== RECORD LIST
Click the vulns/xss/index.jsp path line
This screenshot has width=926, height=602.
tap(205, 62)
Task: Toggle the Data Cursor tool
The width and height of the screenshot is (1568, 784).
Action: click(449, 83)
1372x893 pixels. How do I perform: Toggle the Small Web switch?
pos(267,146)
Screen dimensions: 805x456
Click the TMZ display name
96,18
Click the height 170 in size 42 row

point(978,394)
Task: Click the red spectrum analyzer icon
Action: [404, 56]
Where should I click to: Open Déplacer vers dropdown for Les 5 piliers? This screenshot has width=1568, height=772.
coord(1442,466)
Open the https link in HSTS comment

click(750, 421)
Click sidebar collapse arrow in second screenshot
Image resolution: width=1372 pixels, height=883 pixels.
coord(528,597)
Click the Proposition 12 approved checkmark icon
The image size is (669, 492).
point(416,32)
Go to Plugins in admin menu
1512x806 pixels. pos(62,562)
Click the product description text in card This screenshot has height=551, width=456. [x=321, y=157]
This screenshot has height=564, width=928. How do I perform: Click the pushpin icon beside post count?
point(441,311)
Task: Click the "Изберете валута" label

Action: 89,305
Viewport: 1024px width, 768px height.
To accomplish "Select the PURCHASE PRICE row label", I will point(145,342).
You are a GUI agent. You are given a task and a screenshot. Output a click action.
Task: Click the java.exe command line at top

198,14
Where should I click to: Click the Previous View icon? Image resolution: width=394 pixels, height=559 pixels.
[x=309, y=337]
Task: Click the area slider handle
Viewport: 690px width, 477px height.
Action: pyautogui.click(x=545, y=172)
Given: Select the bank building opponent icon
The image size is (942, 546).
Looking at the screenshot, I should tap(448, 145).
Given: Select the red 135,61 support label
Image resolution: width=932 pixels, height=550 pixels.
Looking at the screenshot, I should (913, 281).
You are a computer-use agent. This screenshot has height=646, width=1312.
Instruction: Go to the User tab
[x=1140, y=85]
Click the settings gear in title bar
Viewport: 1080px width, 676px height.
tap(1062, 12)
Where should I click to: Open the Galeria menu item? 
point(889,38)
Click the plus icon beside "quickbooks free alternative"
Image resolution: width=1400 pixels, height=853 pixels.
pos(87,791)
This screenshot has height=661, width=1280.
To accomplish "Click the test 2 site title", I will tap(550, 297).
====
SHORT TASK:
Return every line of the listing above with no changes at all.

ANSWER FOR THIS EXERCISE:
Click the vulns/xss/index.jsp path line
This screenshot has width=926, height=602.
tap(205, 62)
Task: Toggle the Data Cursor tool
The width and height of the screenshot is (1568, 784).
Action: click(449, 83)
1372x893 pixels. How do I perform: Toggle the Small Web switch?
pos(267,146)
Screen dimensions: 805x456
Click the TMZ display name
96,18
Click the height 170 in size 42 row

point(978,394)
Task: Click the red spectrum analyzer icon
Action: [404, 56]
Where should I click to: Open Déplacer vers dropdown for Les 5 piliers? This screenshot has width=1568, height=772.
coord(1442,466)
Open the https link in HSTS comment

click(750, 421)
Click sidebar collapse arrow in second screenshot
Image resolution: width=1372 pixels, height=883 pixels.
coord(528,597)
Click the Proposition 12 approved checkmark icon
The image size is (669, 492).
point(416,32)
Go to Plugins in admin menu
1512x806 pixels. pos(62,562)
Click the product description text in card This screenshot has height=551, width=456. [x=321, y=157]
This screenshot has height=564, width=928. How do I perform: Click the pushpin icon beside post count?
point(441,311)
Task: Click the "Изберете валута" label

Action: 89,305
Viewport: 1024px width, 768px height.
To accomplish "Select the PURCHASE PRICE row label", I will point(145,342).
You are a GUI agent. You are given a task and a screenshot. Output a click action.
Task: Click the java.exe command line at top

198,14
Where should I click to: Click the Previous View icon? Image resolution: width=394 pixels, height=559 pixels.
[x=309, y=337]
Task: Click the area slider handle
Viewport: 690px width, 477px height.
Action: pyautogui.click(x=545, y=172)
Given: Select the bank building opponent icon
The image size is (942, 546).
Looking at the screenshot, I should tap(448, 145).
Given: Select the red 135,61 support label
Image resolution: width=932 pixels, height=550 pixels.
Looking at the screenshot, I should (913, 281).
You are a computer-use agent. This screenshot has height=646, width=1312.
Instruction: Go to the User tab
[x=1140, y=85]
Click the settings gear in title bar
Viewport: 1080px width, 676px height.
tap(1062, 12)
Where should I click to: Open the Galeria menu item? 
point(889,38)
Click the plus icon beside "quickbooks free alternative"
Image resolution: width=1400 pixels, height=853 pixels.
pos(87,791)
This screenshot has height=661, width=1280.
To accomplish "Click the test 2 site title", I will tap(550, 297).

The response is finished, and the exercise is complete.